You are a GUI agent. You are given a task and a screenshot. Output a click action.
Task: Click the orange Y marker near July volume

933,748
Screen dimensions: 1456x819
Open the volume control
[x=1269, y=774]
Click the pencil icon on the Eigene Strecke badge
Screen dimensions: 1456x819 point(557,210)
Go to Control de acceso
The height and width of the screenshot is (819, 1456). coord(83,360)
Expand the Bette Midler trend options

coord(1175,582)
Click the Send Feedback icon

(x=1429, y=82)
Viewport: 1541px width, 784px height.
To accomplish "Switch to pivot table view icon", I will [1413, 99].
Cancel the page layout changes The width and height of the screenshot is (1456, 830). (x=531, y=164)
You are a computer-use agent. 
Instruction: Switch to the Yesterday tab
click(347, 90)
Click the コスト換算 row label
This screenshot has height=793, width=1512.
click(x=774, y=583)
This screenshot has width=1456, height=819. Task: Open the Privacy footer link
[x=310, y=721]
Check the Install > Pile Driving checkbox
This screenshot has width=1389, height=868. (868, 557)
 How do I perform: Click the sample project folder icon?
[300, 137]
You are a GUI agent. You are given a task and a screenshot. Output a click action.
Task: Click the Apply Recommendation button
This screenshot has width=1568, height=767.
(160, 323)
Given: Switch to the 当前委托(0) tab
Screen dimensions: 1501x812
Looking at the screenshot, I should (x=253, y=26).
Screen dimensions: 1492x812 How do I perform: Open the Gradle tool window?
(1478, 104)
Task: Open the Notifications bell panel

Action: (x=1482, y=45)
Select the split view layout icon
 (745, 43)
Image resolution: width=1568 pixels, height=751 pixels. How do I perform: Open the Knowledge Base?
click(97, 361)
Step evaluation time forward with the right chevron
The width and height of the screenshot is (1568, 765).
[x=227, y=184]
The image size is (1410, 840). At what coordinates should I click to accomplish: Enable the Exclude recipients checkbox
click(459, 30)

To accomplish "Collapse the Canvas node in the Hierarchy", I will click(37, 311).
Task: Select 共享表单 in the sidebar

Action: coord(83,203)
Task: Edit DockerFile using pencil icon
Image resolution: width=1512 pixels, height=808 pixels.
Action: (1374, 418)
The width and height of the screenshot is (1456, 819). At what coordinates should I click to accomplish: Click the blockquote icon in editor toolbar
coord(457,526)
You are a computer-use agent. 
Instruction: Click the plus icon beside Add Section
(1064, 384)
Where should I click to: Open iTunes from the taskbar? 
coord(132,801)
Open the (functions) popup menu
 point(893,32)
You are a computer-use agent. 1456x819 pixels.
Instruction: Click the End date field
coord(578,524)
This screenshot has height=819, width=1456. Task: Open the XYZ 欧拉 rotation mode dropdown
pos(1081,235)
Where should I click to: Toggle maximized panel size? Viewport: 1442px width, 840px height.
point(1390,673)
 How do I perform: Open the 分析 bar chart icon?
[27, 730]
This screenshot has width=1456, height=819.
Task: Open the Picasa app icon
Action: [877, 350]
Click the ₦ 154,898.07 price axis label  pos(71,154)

Directions> Every line of the data above is to be copied out exactly.

Your solution>
You are a GUI agent. You are given a task and a screenshot. Output a click action.
Task: Click the orange Y marker near July volume

933,748
Screen dimensions: 1456x819
Open the volume control
[x=1269, y=774]
Click the pencil icon on the Eigene Strecke badge
Screen dimensions: 1456x819 point(557,210)
Go to Control de acceso
The height and width of the screenshot is (819, 1456). coord(83,360)
Expand the Bette Midler trend options

coord(1175,582)
Click the Send Feedback icon

(x=1429, y=82)
Viewport: 1541px width, 784px height.
To accomplish "Switch to pivot table view icon", I will [1413, 99].
Cancel the page layout changes The width and height of the screenshot is (1456, 830). (x=531, y=164)
You are a computer-use agent. 
Instruction: Switch to the Yesterday tab
click(347, 90)
Click the コスト換算 row label
This screenshot has height=793, width=1512.
click(x=774, y=583)
This screenshot has width=1456, height=819. Task: Open the Privacy footer link
[x=310, y=721]
Check the Install > Pile Driving checkbox
This screenshot has width=1389, height=868. (868, 557)
 How do I perform: Click the sample project folder icon?
[300, 137]
You are a GUI agent. You are given a task and a screenshot. Output a click action.
Task: Click the Apply Recommendation button
This screenshot has width=1568, height=767.
(160, 323)
Given: Switch to the 当前委托(0) tab
Screen dimensions: 1501x812
Looking at the screenshot, I should (x=253, y=26).
Screen dimensions: 1492x812 How do I perform: Open the Gradle tool window?
(1478, 104)
Task: Open the Notifications bell panel

Action: (x=1482, y=45)
Select the split view layout icon
 (745, 43)
Image resolution: width=1568 pixels, height=751 pixels. How do I perform: Open the Knowledge Base?
click(97, 361)
Step evaluation time forward with the right chevron
The width and height of the screenshot is (1568, 765).
[x=227, y=184]
The image size is (1410, 840). At what coordinates should I click to accomplish: Enable the Exclude recipients checkbox
click(459, 30)

To accomplish "Collapse the Canvas node in the Hierarchy", I will click(37, 311).
Task: Select 共享表单 in the sidebar

Action: coord(83,203)
Task: Edit DockerFile using pencil icon
Image resolution: width=1512 pixels, height=808 pixels.
Action: (1374, 418)
The width and height of the screenshot is (1456, 819). At what coordinates should I click to accomplish: Click the blockquote icon in editor toolbar
coord(457,526)
You are a computer-use agent. 
Instruction: Click the plus icon beside Add Section
(1064, 384)
Where should I click to: Open iTunes from the taskbar? 
coord(132,801)
Open the (functions) popup menu
 point(893,32)
You are a computer-use agent. 1456x819 pixels.
Instruction: Click the End date field
coord(578,524)
This screenshot has height=819, width=1456. Task: Open the XYZ 欧拉 rotation mode dropdown
pos(1081,235)
Where should I click to: Toggle maximized panel size? Viewport: 1442px width, 840px height.
point(1390,673)
 How do I perform: Open the 分析 bar chart icon?
[27, 730]
This screenshot has width=1456, height=819.
Task: Open the Picasa app icon
Action: [877, 350]
Click the ₦ 154,898.07 price axis label  pos(71,154)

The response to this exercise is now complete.